Huntington's disease (HD), a dominantly inherited neurodegenerative disease, is defined by its genetic cause, a CAG-repeat expansion in the HTT gene, its motor and psychiatric symptomology and primary loss of striatal medium spiny neurons (MSNs). However, the molecular mechanisms from genetic lesion to disease phenotype remain largely unclear. Mouse models of HD have been created that exhibit phenotypes partially recapitulating those in the patient, and specifically, cortico-striatal disconnectivity appears to be a shared pathogenic event shared by HD mouse models and patients.
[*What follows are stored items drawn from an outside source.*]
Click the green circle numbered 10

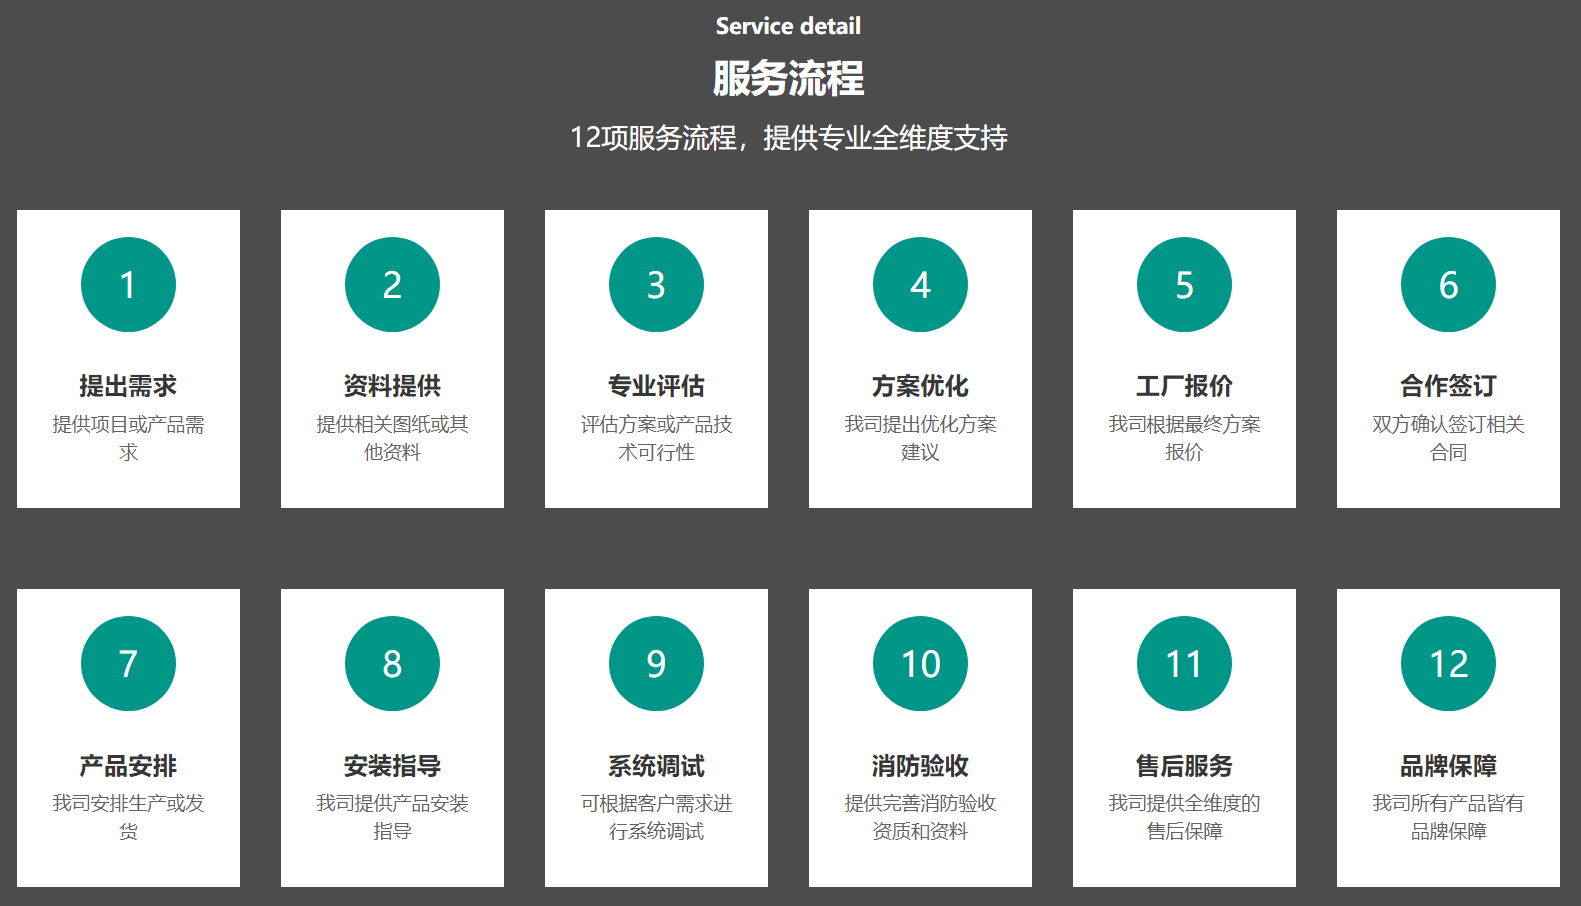(920, 664)
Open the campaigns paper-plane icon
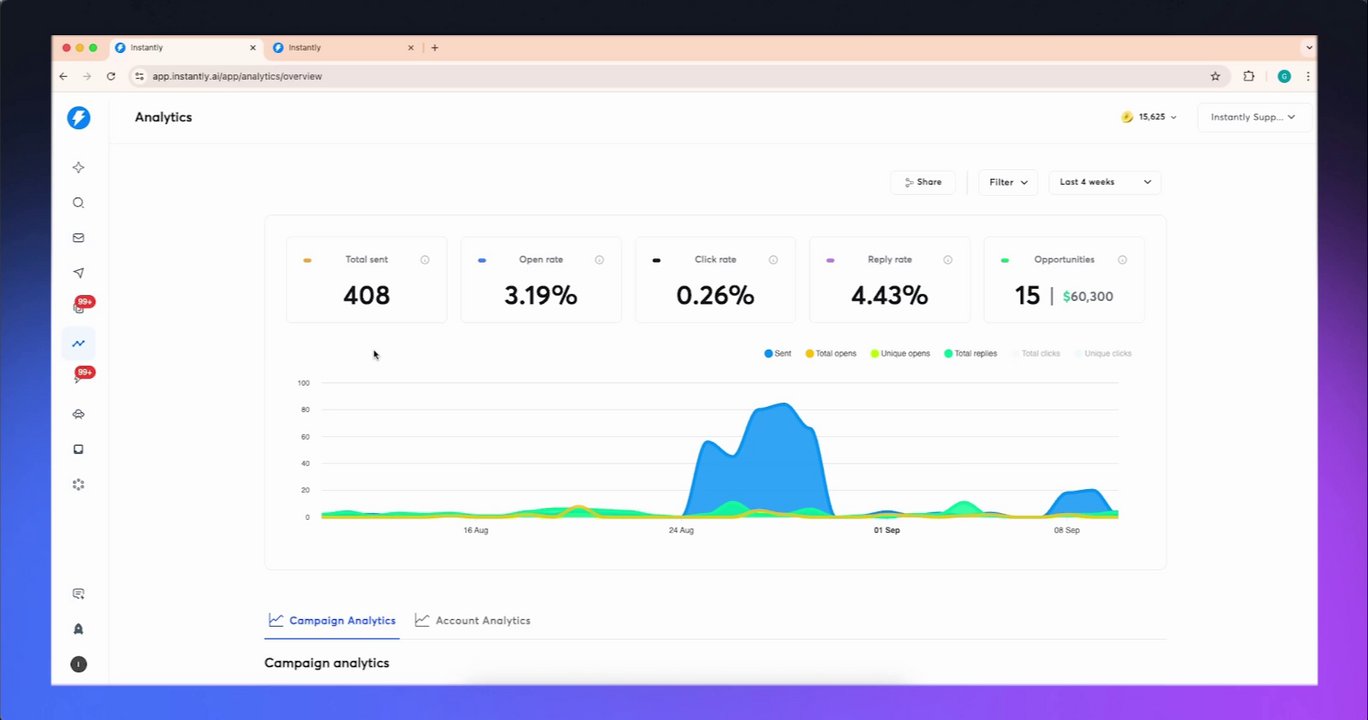 (78, 273)
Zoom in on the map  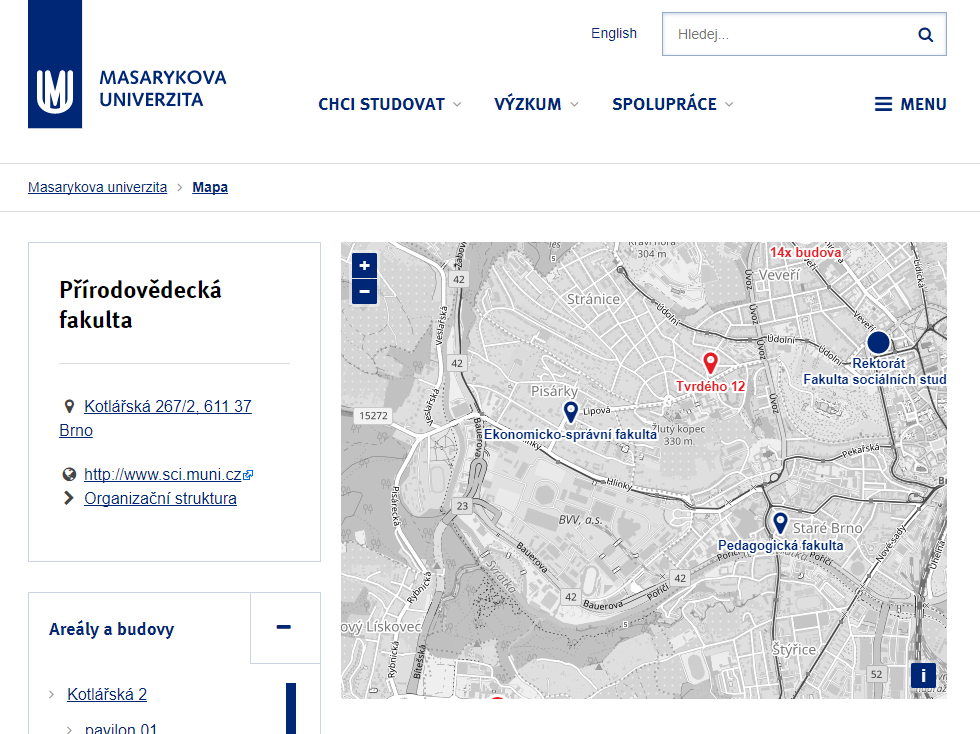pos(363,264)
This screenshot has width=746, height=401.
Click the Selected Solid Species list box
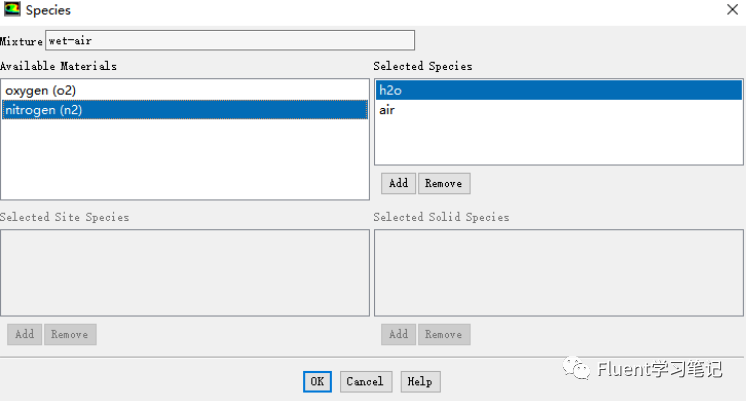[x=559, y=273]
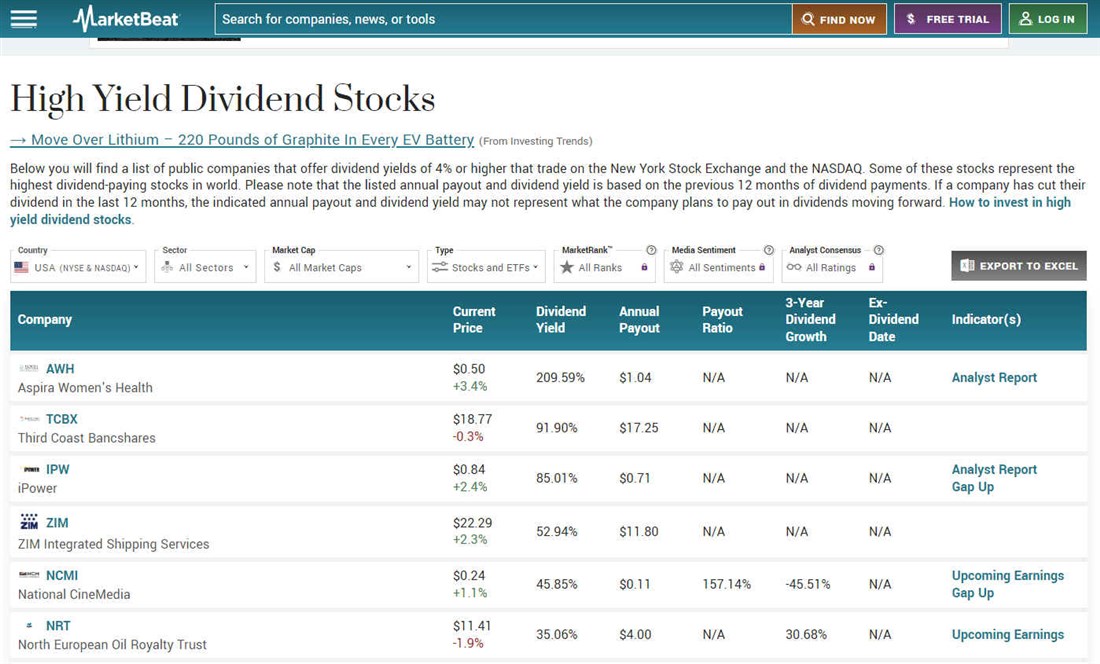Click the MarketBeat logo
The height and width of the screenshot is (664, 1100).
point(126,19)
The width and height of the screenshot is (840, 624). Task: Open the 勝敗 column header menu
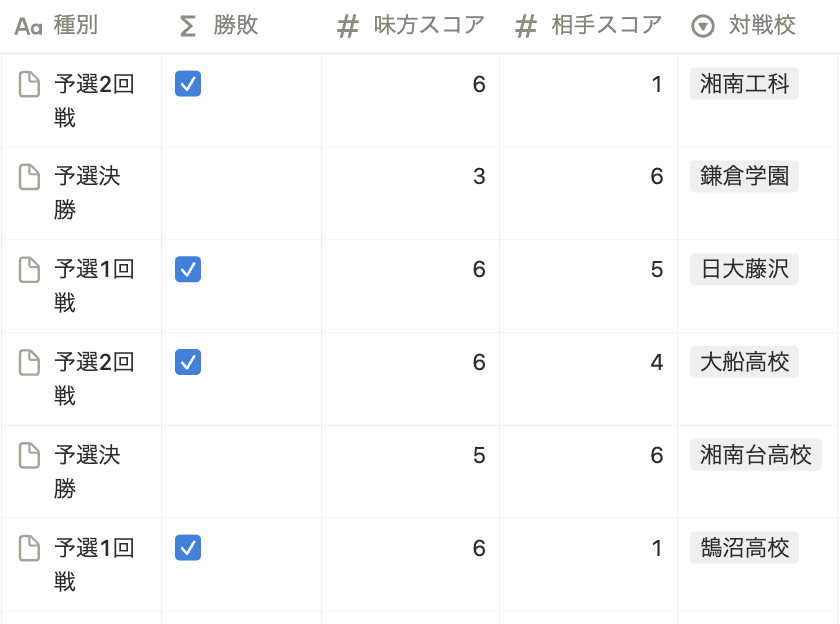coord(236,26)
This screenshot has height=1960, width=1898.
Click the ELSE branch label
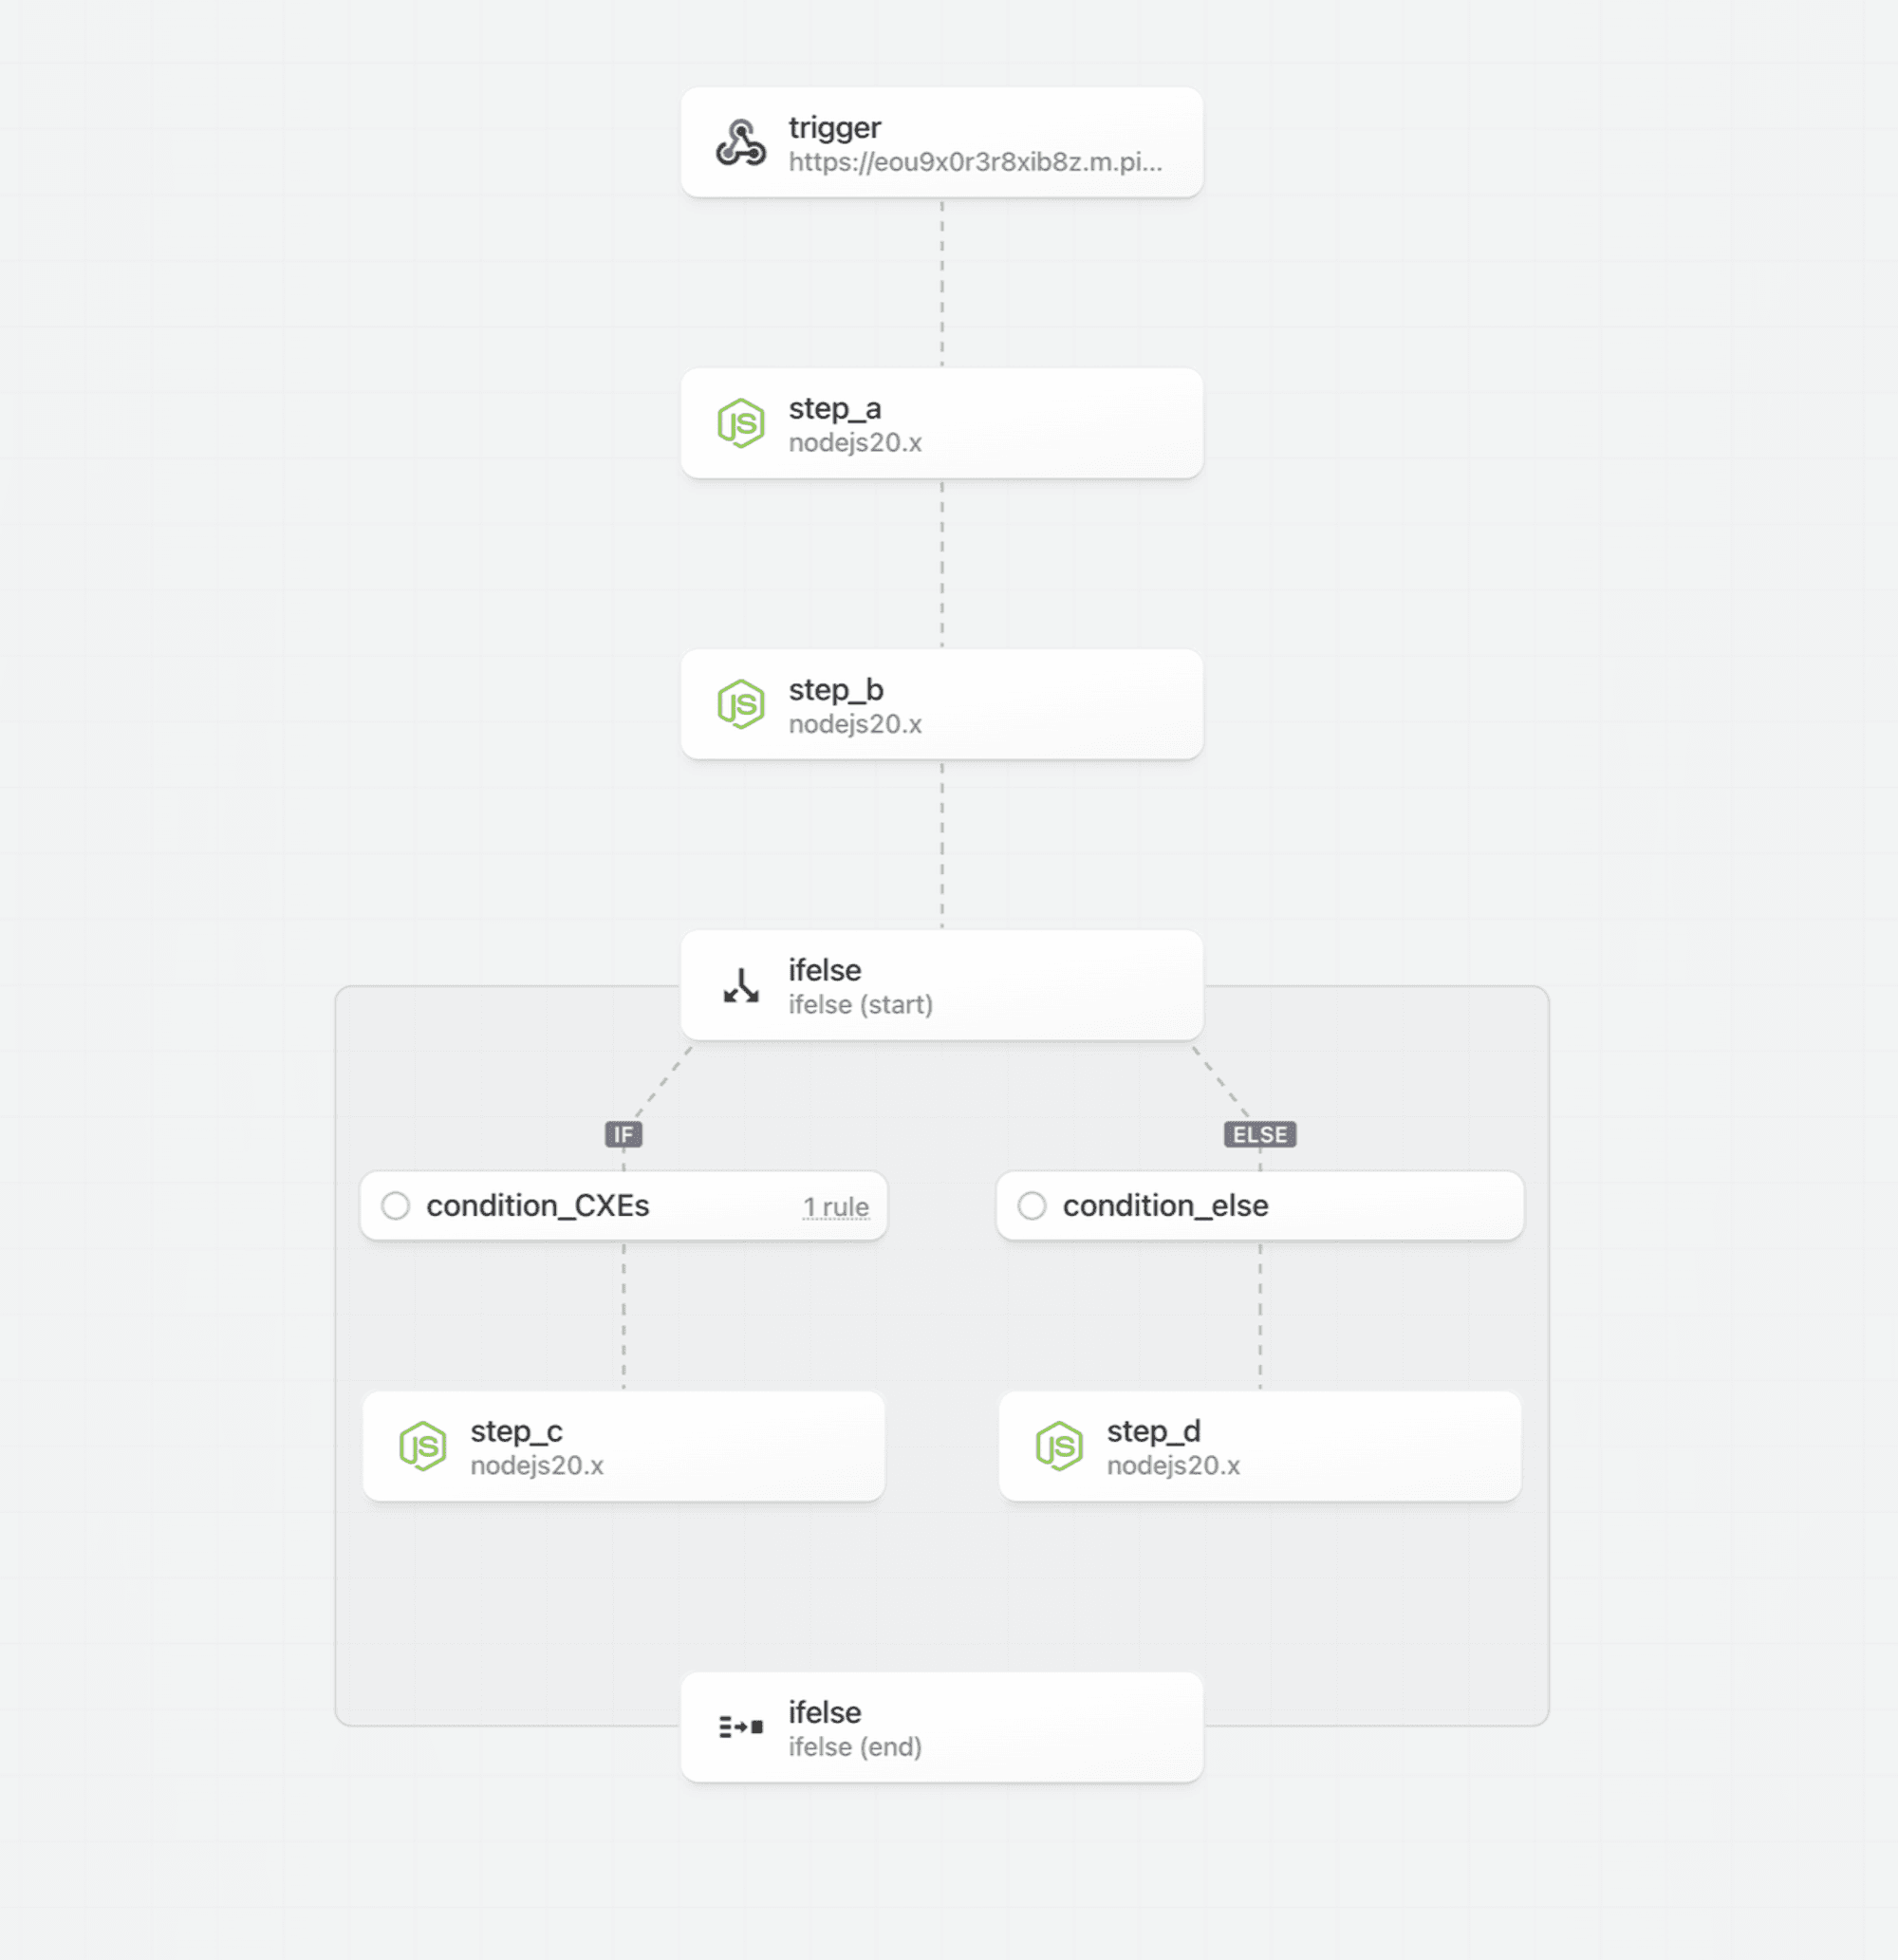point(1260,1134)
Molecular studies have begun to unveil converging molecular and cellular pathogenic mechanisms that may account for cortico-striatal miscommunication in various HD mouse models. Systems biological approaches help to illuminate synaptic molecular networks as a nexus for HD cortio-striatal pathogenesis, and may offer new candidate targets to modify the disease.

Figure 1

Summary of the design and phenotypes seen in several common murine HD models. Reviewed by [12,13]; References for transcriptomic and proteomic changes, [53,59, Yang lab unpublished]. Abbreviations: KI, Knock In; FL, Full Length; RMP, resting membrane potential; sEPSCs, spontaneous Excitatory Post Synaptic Currents; SynNMDA, synaptic NMDA; exSynNMDA, extrasynaptic NMDA; Ctx, cortex; Str, striatum.

Figure 2

Disconnectivity at the cortico-striatal synapse is mediated by presynaptic and postsynaptic changes in gene expression, vesicle trafficking and release, Glutamate-NMDAR signaling, BDNF signaling, and CB1 signaling as well as glial cell dysfunction impinging on these pathways.

Figure 3

Htt interacting proteins are enriched for presynaptic and postsynaptic functions. (A) Experimental design and Venn diagrams of the overlap between Htt interacting proteins and pre-and post-synaptic function. (B) Weighted Gene Correlation Network Analysis (WGCNA) modules describing Htt interactor networks associated with synaptic function. Adapted from [81].

Figure 4

Systems biological analysis of protein and gene interaction networks derived from HD knockin models with varying CAG-repeat lengths (Allelic series), highlights significant changes in both cortical and striatal synapses. (A) Schematic of the experimental design. (B) Three significantly enriched synaptic WGCNA modules, two in the striatum and one in the cortex, showing age and CAG-length dependent down-regulation. (C) Venn diagram and gene lists of significantly enriched synaptic Htt interactors that overlap with genes up- or down-regulated in the striatum of allelic series RNA-seq data. For complete gene lists see Supplemental table. Adapted from [53].